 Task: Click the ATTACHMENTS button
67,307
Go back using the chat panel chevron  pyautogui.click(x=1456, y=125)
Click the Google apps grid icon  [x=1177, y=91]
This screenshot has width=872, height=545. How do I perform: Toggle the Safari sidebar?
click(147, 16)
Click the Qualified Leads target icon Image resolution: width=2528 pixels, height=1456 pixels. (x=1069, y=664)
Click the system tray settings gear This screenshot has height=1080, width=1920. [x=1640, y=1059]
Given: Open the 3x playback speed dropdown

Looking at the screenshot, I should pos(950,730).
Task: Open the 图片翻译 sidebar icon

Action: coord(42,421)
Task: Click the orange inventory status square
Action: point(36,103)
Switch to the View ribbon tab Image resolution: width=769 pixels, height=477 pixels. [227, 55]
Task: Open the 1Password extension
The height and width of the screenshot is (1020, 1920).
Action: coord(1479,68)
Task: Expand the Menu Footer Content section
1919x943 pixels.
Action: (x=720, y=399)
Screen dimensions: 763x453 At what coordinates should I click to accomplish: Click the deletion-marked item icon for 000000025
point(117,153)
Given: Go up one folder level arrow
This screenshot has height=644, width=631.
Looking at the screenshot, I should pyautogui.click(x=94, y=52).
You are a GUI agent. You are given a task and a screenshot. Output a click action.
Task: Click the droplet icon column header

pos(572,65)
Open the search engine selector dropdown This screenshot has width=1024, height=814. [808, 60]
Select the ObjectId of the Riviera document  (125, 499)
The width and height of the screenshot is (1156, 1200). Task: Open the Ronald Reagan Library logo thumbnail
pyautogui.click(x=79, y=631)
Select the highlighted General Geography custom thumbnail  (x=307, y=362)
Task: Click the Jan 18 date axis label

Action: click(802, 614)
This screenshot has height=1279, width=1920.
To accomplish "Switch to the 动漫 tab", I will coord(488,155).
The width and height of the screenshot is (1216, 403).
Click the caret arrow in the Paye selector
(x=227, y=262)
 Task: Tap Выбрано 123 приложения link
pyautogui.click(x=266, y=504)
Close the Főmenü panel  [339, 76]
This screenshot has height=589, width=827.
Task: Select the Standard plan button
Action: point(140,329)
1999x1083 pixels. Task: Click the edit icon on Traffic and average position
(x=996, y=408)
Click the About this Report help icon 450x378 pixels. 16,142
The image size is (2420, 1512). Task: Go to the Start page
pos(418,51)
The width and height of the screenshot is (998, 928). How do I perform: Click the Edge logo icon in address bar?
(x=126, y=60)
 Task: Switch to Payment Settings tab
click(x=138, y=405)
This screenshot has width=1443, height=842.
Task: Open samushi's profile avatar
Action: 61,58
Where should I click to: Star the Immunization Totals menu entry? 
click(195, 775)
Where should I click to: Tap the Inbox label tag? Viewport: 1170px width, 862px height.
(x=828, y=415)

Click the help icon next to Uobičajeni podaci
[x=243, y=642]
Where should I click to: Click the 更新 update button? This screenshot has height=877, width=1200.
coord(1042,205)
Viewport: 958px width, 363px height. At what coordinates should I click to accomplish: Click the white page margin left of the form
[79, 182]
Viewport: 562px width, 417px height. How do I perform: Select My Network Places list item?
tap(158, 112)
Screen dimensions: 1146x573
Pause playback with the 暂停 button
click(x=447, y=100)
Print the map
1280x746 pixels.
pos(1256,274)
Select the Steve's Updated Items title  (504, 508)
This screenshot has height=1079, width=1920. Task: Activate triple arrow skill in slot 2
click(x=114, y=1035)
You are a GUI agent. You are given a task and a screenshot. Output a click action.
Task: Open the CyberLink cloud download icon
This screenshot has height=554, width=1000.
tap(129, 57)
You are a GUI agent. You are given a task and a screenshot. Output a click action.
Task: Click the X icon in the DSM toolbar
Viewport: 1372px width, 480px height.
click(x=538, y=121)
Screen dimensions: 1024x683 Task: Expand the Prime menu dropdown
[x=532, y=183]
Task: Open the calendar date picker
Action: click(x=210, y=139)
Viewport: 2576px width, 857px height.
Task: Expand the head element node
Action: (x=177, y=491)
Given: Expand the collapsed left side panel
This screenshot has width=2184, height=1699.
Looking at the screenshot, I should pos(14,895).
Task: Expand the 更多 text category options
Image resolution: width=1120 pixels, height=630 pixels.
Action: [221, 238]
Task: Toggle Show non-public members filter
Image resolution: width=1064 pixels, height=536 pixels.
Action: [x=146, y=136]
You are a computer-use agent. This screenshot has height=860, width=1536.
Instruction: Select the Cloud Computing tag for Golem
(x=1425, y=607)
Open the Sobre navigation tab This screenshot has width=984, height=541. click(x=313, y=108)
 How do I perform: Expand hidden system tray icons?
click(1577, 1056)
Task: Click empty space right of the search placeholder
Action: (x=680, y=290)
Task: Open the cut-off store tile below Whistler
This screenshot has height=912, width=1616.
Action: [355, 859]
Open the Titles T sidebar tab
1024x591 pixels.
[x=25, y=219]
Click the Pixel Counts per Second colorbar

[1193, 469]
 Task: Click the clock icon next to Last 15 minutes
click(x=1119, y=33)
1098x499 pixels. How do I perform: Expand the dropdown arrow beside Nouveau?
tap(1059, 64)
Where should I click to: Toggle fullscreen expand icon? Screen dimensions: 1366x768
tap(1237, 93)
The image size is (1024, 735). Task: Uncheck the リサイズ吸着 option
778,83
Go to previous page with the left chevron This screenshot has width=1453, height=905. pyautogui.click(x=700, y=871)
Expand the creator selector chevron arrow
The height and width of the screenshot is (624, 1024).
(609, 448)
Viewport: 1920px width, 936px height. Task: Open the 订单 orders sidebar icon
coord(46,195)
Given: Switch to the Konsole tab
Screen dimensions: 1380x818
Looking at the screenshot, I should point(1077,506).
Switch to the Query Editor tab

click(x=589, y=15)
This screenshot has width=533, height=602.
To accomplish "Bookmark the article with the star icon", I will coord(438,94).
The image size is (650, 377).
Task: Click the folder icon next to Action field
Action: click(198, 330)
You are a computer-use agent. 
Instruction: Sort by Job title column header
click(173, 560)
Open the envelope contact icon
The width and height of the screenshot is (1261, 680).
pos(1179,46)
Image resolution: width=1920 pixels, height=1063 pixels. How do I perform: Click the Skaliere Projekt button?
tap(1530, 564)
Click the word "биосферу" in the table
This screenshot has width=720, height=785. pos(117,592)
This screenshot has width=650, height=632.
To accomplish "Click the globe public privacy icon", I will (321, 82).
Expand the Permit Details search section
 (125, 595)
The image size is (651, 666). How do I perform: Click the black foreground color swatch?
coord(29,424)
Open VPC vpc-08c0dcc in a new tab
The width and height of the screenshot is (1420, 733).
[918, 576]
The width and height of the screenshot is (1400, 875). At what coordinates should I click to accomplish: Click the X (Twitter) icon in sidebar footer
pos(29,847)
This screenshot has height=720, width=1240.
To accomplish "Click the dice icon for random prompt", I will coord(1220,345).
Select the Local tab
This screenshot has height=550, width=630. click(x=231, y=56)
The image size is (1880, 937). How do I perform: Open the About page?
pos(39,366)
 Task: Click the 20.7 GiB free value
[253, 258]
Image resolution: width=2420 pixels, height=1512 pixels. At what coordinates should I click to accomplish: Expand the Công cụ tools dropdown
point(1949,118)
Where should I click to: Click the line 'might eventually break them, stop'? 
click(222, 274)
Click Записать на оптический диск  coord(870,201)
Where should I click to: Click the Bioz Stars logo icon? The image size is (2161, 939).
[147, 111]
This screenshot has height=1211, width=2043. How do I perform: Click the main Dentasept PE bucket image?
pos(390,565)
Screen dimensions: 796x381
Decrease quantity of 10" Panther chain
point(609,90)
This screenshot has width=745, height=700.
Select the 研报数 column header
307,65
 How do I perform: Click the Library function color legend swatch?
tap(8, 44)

The exercise: Rewrite all of the entries above, changing "Screen dimensions" to "Screen size" wherever it occurs and leaving everything else as it is.

Expected answer:
 Task: Click the ATTACHMENTS button
67,307
Go back using the chat panel chevron  pyautogui.click(x=1456, y=125)
Click the Google apps grid icon  [x=1177, y=91]
This screenshot has width=872, height=545. How do I perform: Toggle the Safari sidebar?
click(147, 16)
Click the Qualified Leads target icon Image resolution: width=2528 pixels, height=1456 pixels. (x=1069, y=664)
Click the system tray settings gear This screenshot has height=1080, width=1920. [x=1640, y=1059]
Given: Open the 3x playback speed dropdown

Looking at the screenshot, I should pos(950,730).
Task: Open the 图片翻译 sidebar icon

Action: coord(42,421)
Task: Click the orange inventory status square
Action: point(36,103)
Switch to the View ribbon tab Image resolution: width=769 pixels, height=477 pixels. [227, 55]
Task: Open the 1Password extension
The height and width of the screenshot is (1020, 1920).
Action: coord(1479,68)
Task: Expand the Menu Footer Content section
1919x943 pixels.
Action: (x=720, y=399)
Screen size: 763x453 At what coordinates should I click to accomplish: Click the deletion-marked item icon for 000000025
point(117,153)
Given: Go up one folder level arrow
This screenshot has height=644, width=631.
Looking at the screenshot, I should pyautogui.click(x=94, y=52).
You are a GUI agent. You are given a task and a screenshot. Output a click action.
Task: Click the droplet icon column header

pos(572,65)
Open the search engine selector dropdown This screenshot has width=1024, height=814. [808, 60]
Select the ObjectId of the Riviera document  (125, 499)
The width and height of the screenshot is (1156, 1200). Task: Open the Ronald Reagan Library logo thumbnail
pyautogui.click(x=79, y=631)
Select the highlighted General Geography custom thumbnail  (x=307, y=362)
Task: Click the Jan 18 date axis label

Action: click(802, 614)
This screenshot has height=1279, width=1920.
To accomplish "Switch to the 动漫 tab", I will coord(488,155).
The width and height of the screenshot is (1216, 403).
Click the caret arrow in the Paye selector
(x=227, y=262)
 Task: Tap Выбрано 123 приложения link
pyautogui.click(x=266, y=504)
Close the Főmenü panel  [339, 76]
This screenshot has height=589, width=827.
Task: Select the Standard plan button
Action: point(140,329)
1999x1083 pixels. Task: Click the edit icon on Traffic and average position
(x=996, y=408)
Click the About this Report help icon 450x378 pixels. 16,142
The image size is (2420, 1512). Task: Go to the Start page
pos(418,51)
The width and height of the screenshot is (998, 928). How do I perform: Click the Edge logo icon in address bar?
(x=126, y=60)
 Task: Switch to Payment Settings tab
click(x=138, y=405)
This screenshot has width=1443, height=842.
Task: Open samushi's profile avatar
Action: 61,58
Where should I click to: Star the Immunization Totals menu entry? 
click(195, 775)
Where should I click to: Tap the Inbox label tag? Viewport: 1170px width, 862px height.
(x=828, y=415)

Click the help icon next to Uobičajeni podaci
[x=243, y=642]
Where should I click to: Click the 更新 update button? This screenshot has height=877, width=1200.
coord(1042,205)
Viewport: 958px width, 363px height. At what coordinates should I click to accomplish: Click the white page margin left of the form
[79, 182]
Viewport: 562px width, 417px height. How do I perform: Select My Network Places list item?
tap(158, 112)
Screen size: 1146x573
Pause playback with the 暂停 button
click(x=447, y=100)
Print the map
1280x746 pixels.
pos(1256,274)
Select the Steve's Updated Items title  (504, 508)
This screenshot has height=1079, width=1920. Task: Activate triple arrow skill in slot 2
click(x=114, y=1035)
You are a GUI agent. You are given a task and a screenshot. Output a click action.
Task: Open the CyberLink cloud download icon
This screenshot has height=554, width=1000.
tap(129, 57)
You are a GUI agent. You are given a task and a screenshot. Output a click action.
Task: Click the X icon in the DSM toolbar
Viewport: 1372px width, 480px height.
click(x=538, y=121)
Screen size: 1024x683 Task: Expand the Prime menu dropdown
[x=532, y=183]
Task: Open the calendar date picker
Action: click(x=210, y=139)
Viewport: 2576px width, 857px height.
Task: Expand the head element node
Action: (x=177, y=491)
Given: Expand the collapsed left side panel
This screenshot has width=2184, height=1699.
Looking at the screenshot, I should pos(14,895).
Task: Expand the 更多 text category options
Image resolution: width=1120 pixels, height=630 pixels.
Action: [221, 238]
Task: Toggle Show non-public members filter
Image resolution: width=1064 pixels, height=536 pixels.
Action: [x=146, y=136]
You are a computer-use agent. This screenshot has height=860, width=1536.
Instruction: Select the Cloud Computing tag for Golem
(x=1425, y=607)
Open the Sobre navigation tab This screenshot has width=984, height=541. click(x=313, y=108)
 How do I perform: Expand hidden system tray icons?
click(1577, 1056)
Task: Click empty space right of the search placeholder
Action: (x=680, y=290)
Task: Open the cut-off store tile below Whistler
This screenshot has height=912, width=1616.
Action: [355, 859]
Open the Titles T sidebar tab
1024x591 pixels.
[x=25, y=219]
Click the Pixel Counts per Second colorbar

[1193, 469]
 Task: Click the clock icon next to Last 15 minutes
click(x=1119, y=33)
1098x499 pixels. How do I perform: Expand the dropdown arrow beside Nouveau?
tap(1059, 64)
Where should I click to: Toggle fullscreen expand icon? Screen size: 1366x768
tap(1237, 93)
The image size is (1024, 735). Task: Uncheck the リサイズ吸着 option
778,83
Go to previous page with the left chevron This screenshot has width=1453, height=905. pyautogui.click(x=700, y=871)
Expand the creator selector chevron arrow
The height and width of the screenshot is (624, 1024).
(609, 448)
Viewport: 1920px width, 936px height. Task: Open the 订单 orders sidebar icon
coord(46,195)
Given: Switch to the Konsole tab
Screen size: 1380x818
Looking at the screenshot, I should point(1077,506).
Switch to the Query Editor tab

click(x=589, y=15)
This screenshot has width=533, height=602.
To accomplish "Bookmark the article with the star icon", I will coord(438,94).
The image size is (650, 377).
Task: Click the folder icon next to Action field
Action: click(198, 330)
You are a computer-use agent. 
Instruction: Sort by Job title column header
click(173, 560)
Open the envelope contact icon
The width and height of the screenshot is (1261, 680).
pos(1179,46)
Image resolution: width=1920 pixels, height=1063 pixels. How do I perform: Click the Skaliere Projekt button?
tap(1530, 564)
Click the word "биосферу" in the table
This screenshot has width=720, height=785. pos(117,592)
This screenshot has width=650, height=632.
To accomplish "Click the globe public privacy icon", I will (321, 82).
Expand the Permit Details search section
 (125, 595)
The image size is (651, 666). How do I perform: Click the black foreground color swatch?
coord(29,424)
Open VPC vpc-08c0dcc in a new tab
The width and height of the screenshot is (1420, 733).
[918, 576]
The width and height of the screenshot is (1400, 875). At what coordinates should I click to accomplish: Click the X (Twitter) icon in sidebar footer
pos(29,847)
This screenshot has height=720, width=1240.
To accomplish "Click the dice icon for random prompt", I will coord(1220,345).
Select the Local tab
This screenshot has height=550, width=630. click(x=231, y=56)
The image size is (1880, 937). How do I perform: Open the About page?
pos(39,366)
 Task: Click the 20.7 GiB free value
[253, 258]
Image resolution: width=2420 pixels, height=1512 pixels. At what coordinates should I click to accomplish: Expand the Công cụ tools dropdown
point(1949,118)
Where should I click to: Click the line 'might eventually break them, stop'? 
click(222, 274)
Click Записать на оптический диск  coord(870,201)
Where should I click to: Click the Bioz Stars logo icon? The image size is (2161, 939).
[147, 111]
This screenshot has height=1211, width=2043. How do I perform: Click the main Dentasept PE bucket image?
pos(390,565)
Screen size: 796x381
Decrease quantity of 10" Panther chain
point(609,90)
This screenshot has width=745, height=700.
Select the 研报数 column header
307,65
 How do I perform: Click the Library function color legend swatch?
tap(8, 44)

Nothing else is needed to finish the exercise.